## TASK DESCRIPTION
Copy out every one of the following entries word for word, keeping each line as it appears.

## TASK INPUTS
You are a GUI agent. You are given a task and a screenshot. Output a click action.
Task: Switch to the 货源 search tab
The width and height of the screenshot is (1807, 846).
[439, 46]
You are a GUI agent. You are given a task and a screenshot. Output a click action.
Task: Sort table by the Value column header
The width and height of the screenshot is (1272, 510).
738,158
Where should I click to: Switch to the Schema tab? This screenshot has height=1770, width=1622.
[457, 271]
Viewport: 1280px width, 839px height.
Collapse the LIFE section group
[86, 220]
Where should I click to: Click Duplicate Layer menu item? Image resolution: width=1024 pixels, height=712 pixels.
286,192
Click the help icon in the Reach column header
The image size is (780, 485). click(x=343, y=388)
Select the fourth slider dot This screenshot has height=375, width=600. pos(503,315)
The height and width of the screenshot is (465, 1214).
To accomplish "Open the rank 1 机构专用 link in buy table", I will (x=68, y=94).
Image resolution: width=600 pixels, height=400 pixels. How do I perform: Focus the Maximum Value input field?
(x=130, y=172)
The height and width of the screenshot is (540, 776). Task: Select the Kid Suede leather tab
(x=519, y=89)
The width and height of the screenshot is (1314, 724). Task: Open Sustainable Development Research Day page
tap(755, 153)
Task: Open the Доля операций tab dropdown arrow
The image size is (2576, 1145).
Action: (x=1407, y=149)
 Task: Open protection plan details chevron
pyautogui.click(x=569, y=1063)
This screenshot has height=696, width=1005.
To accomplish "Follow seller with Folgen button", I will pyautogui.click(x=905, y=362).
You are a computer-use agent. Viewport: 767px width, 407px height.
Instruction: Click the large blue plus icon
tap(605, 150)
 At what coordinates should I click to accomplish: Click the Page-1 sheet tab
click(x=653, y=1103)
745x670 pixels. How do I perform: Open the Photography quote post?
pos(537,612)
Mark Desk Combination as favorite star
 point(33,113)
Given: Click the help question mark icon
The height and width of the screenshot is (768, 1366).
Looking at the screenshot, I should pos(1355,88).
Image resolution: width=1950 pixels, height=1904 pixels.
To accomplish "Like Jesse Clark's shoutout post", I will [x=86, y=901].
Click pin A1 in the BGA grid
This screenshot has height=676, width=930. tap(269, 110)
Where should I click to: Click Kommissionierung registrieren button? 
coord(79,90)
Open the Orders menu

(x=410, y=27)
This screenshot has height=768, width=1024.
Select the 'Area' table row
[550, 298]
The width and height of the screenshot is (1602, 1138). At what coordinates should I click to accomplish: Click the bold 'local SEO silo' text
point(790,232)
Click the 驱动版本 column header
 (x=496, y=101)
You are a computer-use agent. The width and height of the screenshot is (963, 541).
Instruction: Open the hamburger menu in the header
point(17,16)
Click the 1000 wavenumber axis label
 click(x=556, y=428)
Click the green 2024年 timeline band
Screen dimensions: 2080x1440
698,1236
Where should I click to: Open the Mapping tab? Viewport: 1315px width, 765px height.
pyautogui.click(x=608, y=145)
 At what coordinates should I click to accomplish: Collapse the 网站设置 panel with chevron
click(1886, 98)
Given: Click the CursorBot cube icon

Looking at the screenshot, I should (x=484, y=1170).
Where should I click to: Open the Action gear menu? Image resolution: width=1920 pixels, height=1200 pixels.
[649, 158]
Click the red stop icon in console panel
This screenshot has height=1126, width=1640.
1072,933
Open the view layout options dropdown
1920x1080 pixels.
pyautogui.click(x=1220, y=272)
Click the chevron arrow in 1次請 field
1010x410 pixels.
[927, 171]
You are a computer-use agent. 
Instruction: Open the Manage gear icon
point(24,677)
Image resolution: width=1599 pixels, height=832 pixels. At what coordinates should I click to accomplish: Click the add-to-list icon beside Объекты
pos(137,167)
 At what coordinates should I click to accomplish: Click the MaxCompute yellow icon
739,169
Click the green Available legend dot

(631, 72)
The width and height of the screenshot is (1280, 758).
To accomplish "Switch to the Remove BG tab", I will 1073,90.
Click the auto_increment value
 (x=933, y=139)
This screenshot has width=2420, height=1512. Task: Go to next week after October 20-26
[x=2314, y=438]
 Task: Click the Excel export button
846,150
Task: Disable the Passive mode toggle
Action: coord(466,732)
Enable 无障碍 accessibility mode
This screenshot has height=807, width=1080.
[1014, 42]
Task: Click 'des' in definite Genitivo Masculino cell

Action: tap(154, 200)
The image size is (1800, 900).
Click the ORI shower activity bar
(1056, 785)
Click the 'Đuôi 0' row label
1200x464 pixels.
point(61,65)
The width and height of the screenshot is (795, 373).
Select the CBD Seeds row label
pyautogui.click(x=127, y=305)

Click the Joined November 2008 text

## RESULT FOR THIS EXERCISE
You are a GUI agent. You are given a task and a screenshot. Output a click action.
Task: Switch to the 货源 search tab
The width and height of the screenshot is (1807, 846).
[439, 46]
You are a GUI agent. You are given a task and a screenshot. Output a click action.
Task: Sort table by the Value column header
The width and height of the screenshot is (1272, 510).
738,158
Where should I click to: Switch to the Schema tab? This screenshot has height=1770, width=1622.
[457, 271]
Viewport: 1280px width, 839px height.
Collapse the LIFE section group
[86, 220]
Where should I click to: Click Duplicate Layer menu item? Image resolution: width=1024 pixels, height=712 pixels.
286,192
Click the help icon in the Reach column header
The image size is (780, 485). click(x=343, y=388)
Select the fourth slider dot This screenshot has height=375, width=600. pos(503,315)
The height and width of the screenshot is (465, 1214).
To accomplish "Open the rank 1 机构专用 link in buy table", I will (x=68, y=94).
Image resolution: width=600 pixels, height=400 pixels. How do I perform: Focus the Maximum Value input field?
(x=130, y=172)
The height and width of the screenshot is (540, 776). Task: Select the Kid Suede leather tab
(x=519, y=89)
The width and height of the screenshot is (1314, 724). Task: Open Sustainable Development Research Day page
tap(755, 153)
Task: Open the Доля операций tab dropdown arrow
The image size is (2576, 1145).
Action: (x=1407, y=149)
 Task: Open protection plan details chevron
pyautogui.click(x=569, y=1063)
This screenshot has height=696, width=1005.
To accomplish "Follow seller with Folgen button", I will pyautogui.click(x=905, y=362).
You are a computer-use agent. Viewport: 767px width, 407px height.
Instruction: Click the large blue plus icon
tap(605, 150)
 At what coordinates should I click to accomplish: Click the Page-1 sheet tab
click(x=653, y=1103)
745x670 pixels. How do I perform: Open the Photography quote post?
pos(537,612)
Mark Desk Combination as favorite star
 point(33,113)
Given: Click the help question mark icon
The height and width of the screenshot is (768, 1366).
Looking at the screenshot, I should pos(1355,88).
Image resolution: width=1950 pixels, height=1904 pixels.
To accomplish "Like Jesse Clark's shoutout post", I will [x=86, y=901].
Click pin A1 in the BGA grid
This screenshot has height=676, width=930. tap(269, 110)
Where should I click to: Click Kommissionierung registrieren button? 
coord(79,90)
Open the Orders menu

(x=410, y=27)
This screenshot has height=768, width=1024.
Select the 'Area' table row
[550, 298]
The width and height of the screenshot is (1602, 1138). At what coordinates should I click to accomplish: Click the bold 'local SEO silo' text
point(790,232)
Click the 驱动版本 column header
 (x=496, y=101)
You are a computer-use agent. The width and height of the screenshot is (963, 541).
Instruction: Open the hamburger menu in the header
point(17,16)
Click the 1000 wavenumber axis label
 click(x=556, y=428)
Click the green 2024年 timeline band
Screen dimensions: 2080x1440
698,1236
Where should I click to: Open the Mapping tab? Viewport: 1315px width, 765px height.
pyautogui.click(x=608, y=145)
 At what coordinates should I click to accomplish: Collapse the 网站设置 panel with chevron
click(1886, 98)
Given: Click the CursorBot cube icon

Looking at the screenshot, I should (x=484, y=1170).
Where should I click to: Open the Action gear menu? Image resolution: width=1920 pixels, height=1200 pixels.
[649, 158]
Click the red stop icon in console panel
This screenshot has height=1126, width=1640.
1072,933
Open the view layout options dropdown
1920x1080 pixels.
pyautogui.click(x=1220, y=272)
Click the chevron arrow in 1次請 field
1010x410 pixels.
[927, 171]
You are a computer-use agent. 
Instruction: Open the Manage gear icon
point(24,677)
Image resolution: width=1599 pixels, height=832 pixels. At what coordinates should I click to accomplish: Click the add-to-list icon beside Объекты
pos(137,167)
 At what coordinates should I click to accomplish: Click the MaxCompute yellow icon
739,169
Click the green Available legend dot

(631, 72)
The width and height of the screenshot is (1280, 758).
To accomplish "Switch to the Remove BG tab", I will 1073,90.
Click the auto_increment value
 (x=933, y=139)
This screenshot has width=2420, height=1512. Task: Go to next week after October 20-26
[x=2314, y=438]
 Task: Click the Excel export button
846,150
Task: Disable the Passive mode toggle
Action: coord(466,732)
Enable 无障碍 accessibility mode
This screenshot has height=807, width=1080.
[1014, 42]
Task: Click 'des' in definite Genitivo Masculino cell

Action: tap(154, 200)
The image size is (1800, 900).
Click the ORI shower activity bar
(1056, 785)
Click the 'Đuôi 0' row label
1200x464 pixels.
point(61,65)
The width and height of the screenshot is (795, 373).
Select the CBD Seeds row label
pyautogui.click(x=127, y=305)

Click the Joined November 2008 text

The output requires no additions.